> What this task involves: Repeat what the lines below say, word for word, and skip every image.

> Stored data:

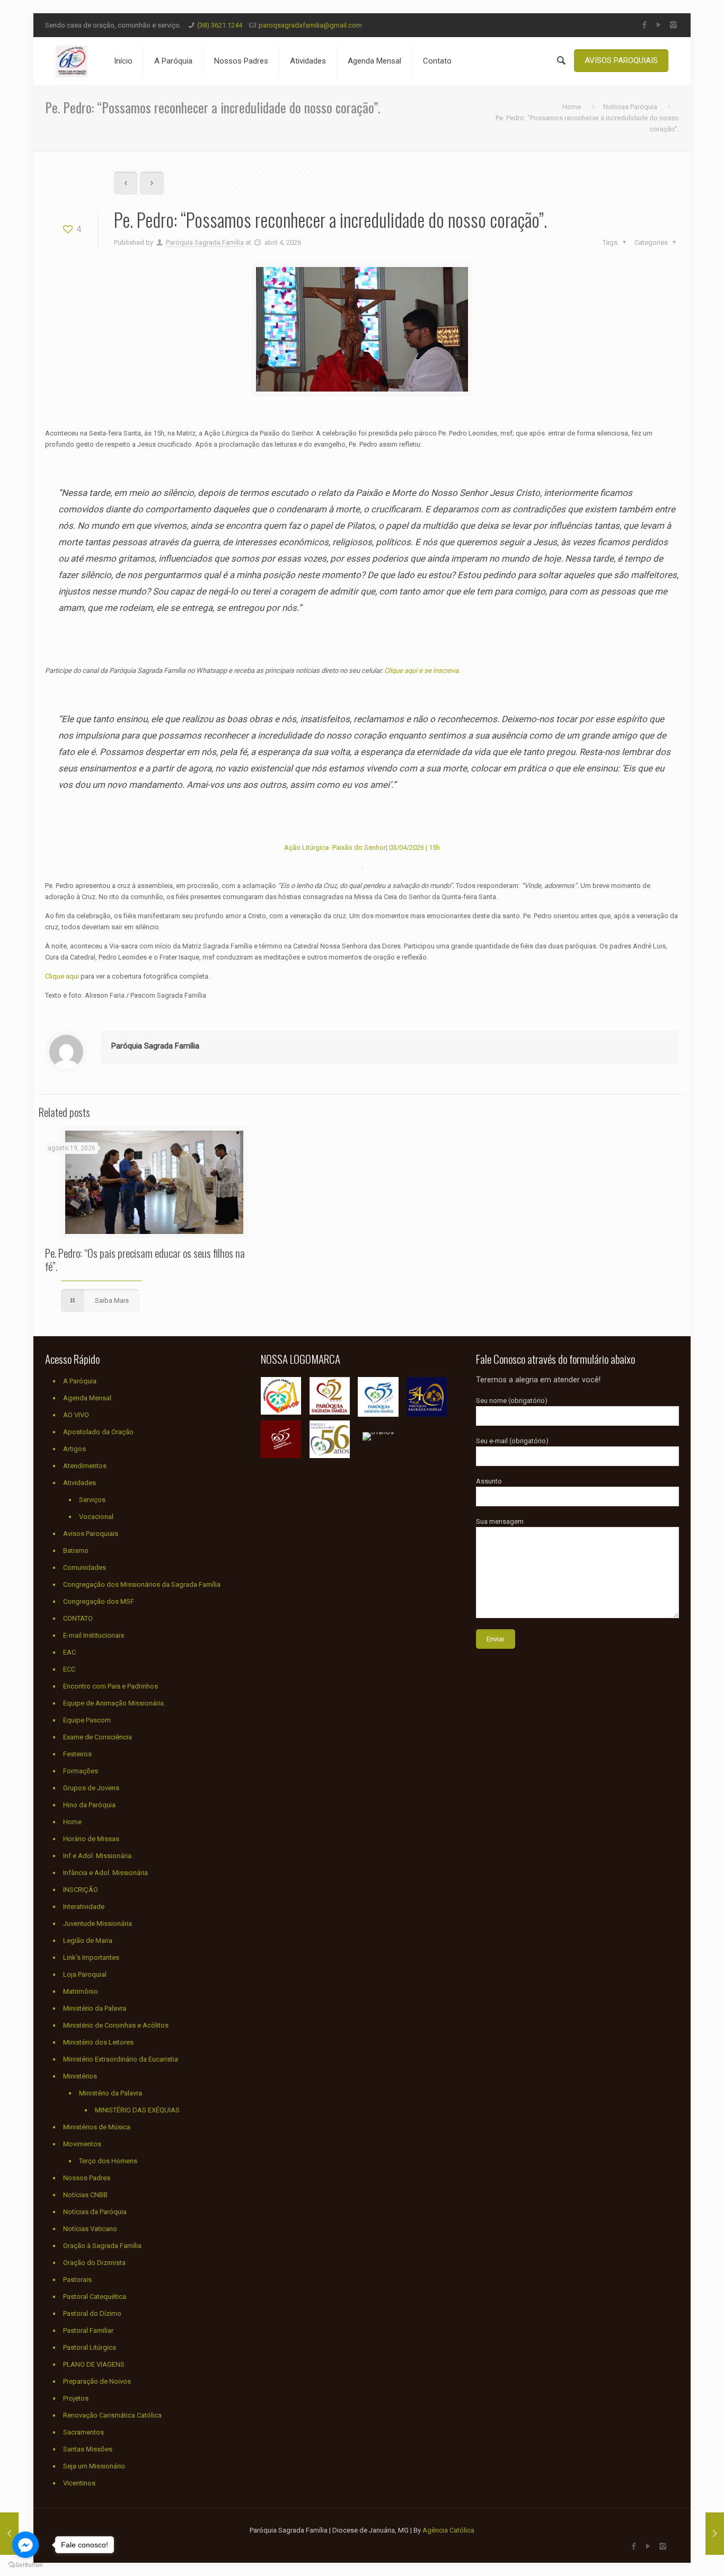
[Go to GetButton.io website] (25, 2565)
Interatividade (83, 1907)
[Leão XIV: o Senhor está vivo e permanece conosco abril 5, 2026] (714, 2533)
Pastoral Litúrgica (89, 2347)
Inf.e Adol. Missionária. (98, 1856)
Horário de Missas (91, 1839)
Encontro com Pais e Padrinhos (110, 1686)
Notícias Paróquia (630, 107)
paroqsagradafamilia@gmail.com (310, 25)
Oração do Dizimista (94, 2263)
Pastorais (77, 2280)
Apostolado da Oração (98, 1432)
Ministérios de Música (96, 2127)
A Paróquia (79, 1381)
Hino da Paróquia (89, 1805)
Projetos (76, 2398)
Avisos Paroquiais (90, 1534)
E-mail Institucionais (93, 1635)
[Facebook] (644, 25)
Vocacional (96, 1517)
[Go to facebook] (25, 2544)
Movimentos (82, 2144)
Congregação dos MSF (98, 1601)
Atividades (79, 1483)
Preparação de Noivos (97, 2381)
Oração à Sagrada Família (102, 2246)
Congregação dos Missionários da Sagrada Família (141, 1584)
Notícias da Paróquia (95, 2212)
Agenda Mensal (87, 1398)
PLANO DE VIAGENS (94, 2364)
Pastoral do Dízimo (92, 2313)
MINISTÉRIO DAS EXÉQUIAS (137, 2110)
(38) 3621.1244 (219, 25)
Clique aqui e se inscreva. (422, 670)
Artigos (74, 1449)
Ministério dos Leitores (98, 2042)
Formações (80, 1771)
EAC (69, 1652)
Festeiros (77, 1754)
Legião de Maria (87, 1940)
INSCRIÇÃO (80, 1890)
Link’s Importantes (91, 1957)
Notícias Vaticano (90, 2229)
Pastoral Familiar (88, 2330)
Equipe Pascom (87, 1720)
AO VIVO (76, 1415)
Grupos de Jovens (91, 1788)
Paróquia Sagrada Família (205, 242)
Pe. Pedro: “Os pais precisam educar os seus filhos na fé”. (145, 1259)
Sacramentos (83, 2432)
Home (571, 107)
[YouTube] (659, 25)
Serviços (92, 1500)
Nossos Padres (86, 2178)
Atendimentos (85, 1466)
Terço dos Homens (108, 2161)
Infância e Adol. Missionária (105, 1873)
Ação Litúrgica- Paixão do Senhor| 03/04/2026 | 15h (362, 847)
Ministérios (80, 2076)
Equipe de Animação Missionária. (114, 1703)
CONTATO (78, 1618)
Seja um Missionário (94, 2466)
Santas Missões (87, 2449)
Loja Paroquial (85, 1974)
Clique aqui (62, 976)
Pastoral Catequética (94, 2296)
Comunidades (84, 1567)
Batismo (76, 1551)
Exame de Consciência (97, 1737)
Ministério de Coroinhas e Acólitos (116, 2025)
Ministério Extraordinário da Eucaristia (120, 2059)
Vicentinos (79, 2483)
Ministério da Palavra (94, 2008)
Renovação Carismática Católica (112, 2415)
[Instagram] (673, 25)
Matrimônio (80, 1991)
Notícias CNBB (85, 2195)
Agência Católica (448, 2530)
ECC (69, 1669)
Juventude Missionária (97, 1923)
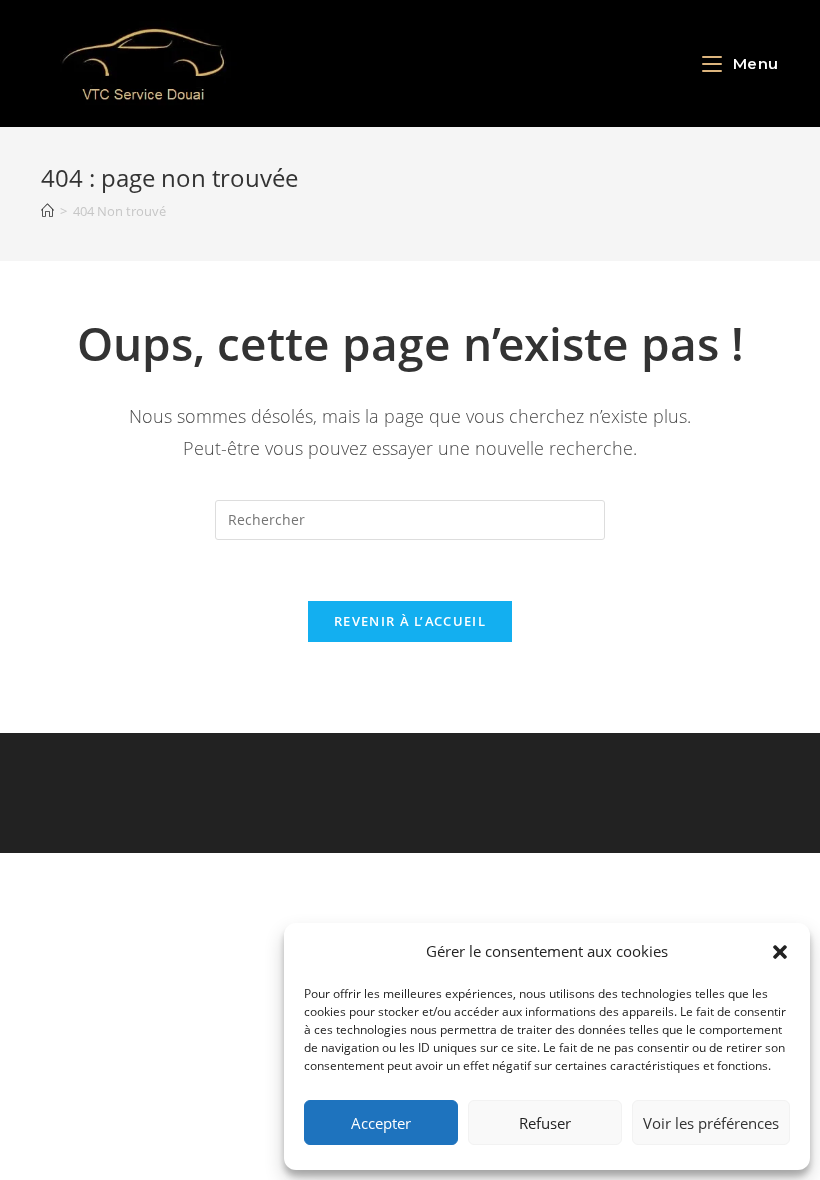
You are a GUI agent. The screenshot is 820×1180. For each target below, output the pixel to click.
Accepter (381, 1123)
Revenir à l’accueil (410, 621)
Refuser (545, 1123)
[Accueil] (47, 211)
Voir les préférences (711, 1123)
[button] (780, 952)
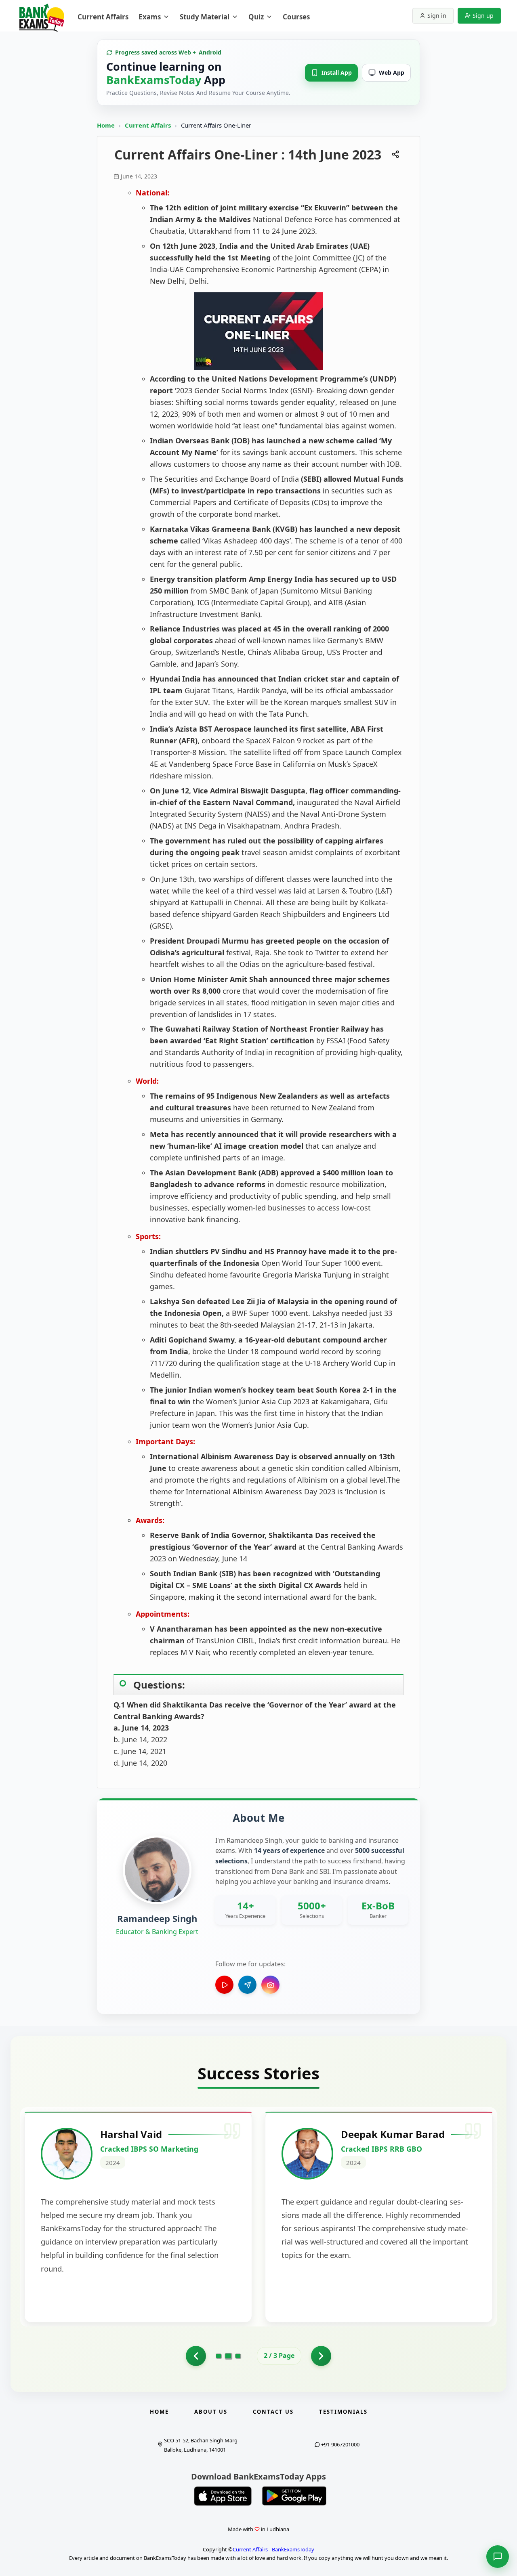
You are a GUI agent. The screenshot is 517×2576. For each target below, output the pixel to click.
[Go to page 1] (218, 2356)
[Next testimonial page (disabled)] (321, 2356)
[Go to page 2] (196, 2356)
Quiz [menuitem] (256, 16)
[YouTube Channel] (224, 1985)
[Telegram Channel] (247, 1985)
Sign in (436, 15)
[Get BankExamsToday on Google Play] (294, 2496)
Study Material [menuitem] (204, 16)
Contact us (273, 2411)
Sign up (483, 15)
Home (106, 125)
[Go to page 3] (238, 2356)
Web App (391, 72)
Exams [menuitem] (150, 16)
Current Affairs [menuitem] (103, 16)
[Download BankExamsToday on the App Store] (223, 2496)
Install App (337, 72)
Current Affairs (148, 125)
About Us (210, 2411)
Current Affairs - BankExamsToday (273, 2549)
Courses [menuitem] (296, 16)
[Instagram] (270, 1985)
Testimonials (343, 2411)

> Worked solution:
[Go to GetButton.io website] (25, 2565)
Interatividade (83, 1907)
[Leão XIV: o Senhor está vivo e permanece conosco abril 5, 2026] (714, 2533)
Pastoral Litúrgica (89, 2347)
Inf.e Adol. Missionária. (98, 1856)
Horário de Missas (91, 1839)
Encontro com Pais e Padrinhos (110, 1686)
Notícias Paróquia (630, 107)
paroqsagradafamilia@gmail.com (310, 25)
Oração do Dizimista (94, 2263)
Pastorais (77, 2280)
Apostolado da Oração (98, 1432)
Ministérios de Música (96, 2127)
A Paróquia (79, 1381)
Hino da Paróquia (89, 1805)
Projetos (76, 2398)
Avisos Paroquiais (90, 1534)
E-mail Institucionais (93, 1635)
[Facebook] (644, 25)
Vocacional (96, 1517)
[Go to facebook] (25, 2544)
Movimentos (82, 2144)
Congregação dos MSF (98, 1601)
Atividades (79, 1483)
Preparação de Noivos (97, 2381)
Oração à Sagrada Família (102, 2246)
Congregação dos Missionários da Sagrada Família (141, 1584)
Notícias da Paróquia (95, 2212)
Agenda Mensal (87, 1398)
PLANO DE VIAGENS (94, 2364)
Pastoral do Dízimo (92, 2313)
MINISTÉRIO DAS EXÉQUIAS (137, 2110)
(38) 3621.1244 (219, 25)
Clique aqui e se inscreva. (422, 670)
Artigos (74, 1449)
Ministério dos Leitores (98, 2042)
Formações (80, 1771)
EAC (69, 1652)
Festeiros (77, 1754)
Legião de Maria (87, 1940)
INSCRIÇÃO (80, 1890)
Link’s Importantes (91, 1957)
Notícias Vaticano (90, 2229)
Pastoral Familiar (88, 2330)
Equipe Pascom (87, 1720)
AO VIVO (76, 1415)
Grupos de Jovens (91, 1788)
Paróquia Sagrada Família (205, 242)
Pe. Pedro: “Os pais precisam educar os seus filhos na fé”. (145, 1259)
Sacramentos (83, 2432)
Home (571, 107)
[YouTube] (659, 25)
Serviços (92, 1500)
Nossos Padres (86, 2178)
Atendimentos (85, 1466)
Terço dos Homens (108, 2161)
Infância e Adol. Missionária (105, 1873)
Ação Litúrgica- Paixão do Senhor| 03/04/2026 | 15h (362, 847)
Ministérios (80, 2076)
Equipe de Animação Missionária. (114, 1703)
CONTATO (78, 1618)
Seja um Missionário (94, 2466)
Santas Missões (87, 2449)
Loja Paroquial (85, 1974)
Clique aqui (62, 976)
Pastoral Catequética (94, 2296)
Comunidades (84, 1567)
Batismo (76, 1551)
Exame de Consciência (97, 1737)
Ministério de Coroinhas e Acólitos (116, 2025)
Ministério Extraordinário da Eucaristia (120, 2059)
Vicentinos (79, 2483)
Ministério da Palavra (94, 2008)
Renovação Carismática Católica (112, 2415)
[Instagram] (673, 25)
Matrimônio (80, 1991)
Notícias CNBB (85, 2195)
Agência Católica (448, 2530)
ECC (69, 1669)
Juventude Missionária (97, 1923)
You are a GUI agent. The screenshot is 820×1180. For each target below, output the pixel to click.
Accepter (381, 1123)
Revenir à l’accueil (410, 621)
Refuser (545, 1123)
[Accueil] (47, 211)
Voir les préférences (711, 1123)
[button] (780, 952)
You are a GUI agent. The screenshot is 517×2576. For each target below, output the pixel to click.
[Go to page 1] (218, 2356)
[Next testimonial page (disabled)] (321, 2356)
[Go to page 2] (196, 2356)
Quiz [menuitem] (256, 16)
[YouTube Channel] (224, 1985)
[Telegram Channel] (247, 1985)
Sign in (436, 15)
[Get BankExamsToday on Google Play] (294, 2496)
Study Material [menuitem] (204, 16)
Contact us (273, 2411)
Sign up (483, 15)
Home (106, 125)
[Go to page 3] (238, 2356)
Web App (391, 72)
Exams [menuitem] (150, 16)
Current Affairs [menuitem] (103, 16)
[Download BankExamsToday on the App Store] (223, 2496)
Install App (337, 72)
Current Affairs (148, 125)
About Us (210, 2411)
Current Affairs - BankExamsToday (273, 2549)
Courses [menuitem] (296, 16)
[Instagram] (270, 1985)
Testimonials (343, 2411)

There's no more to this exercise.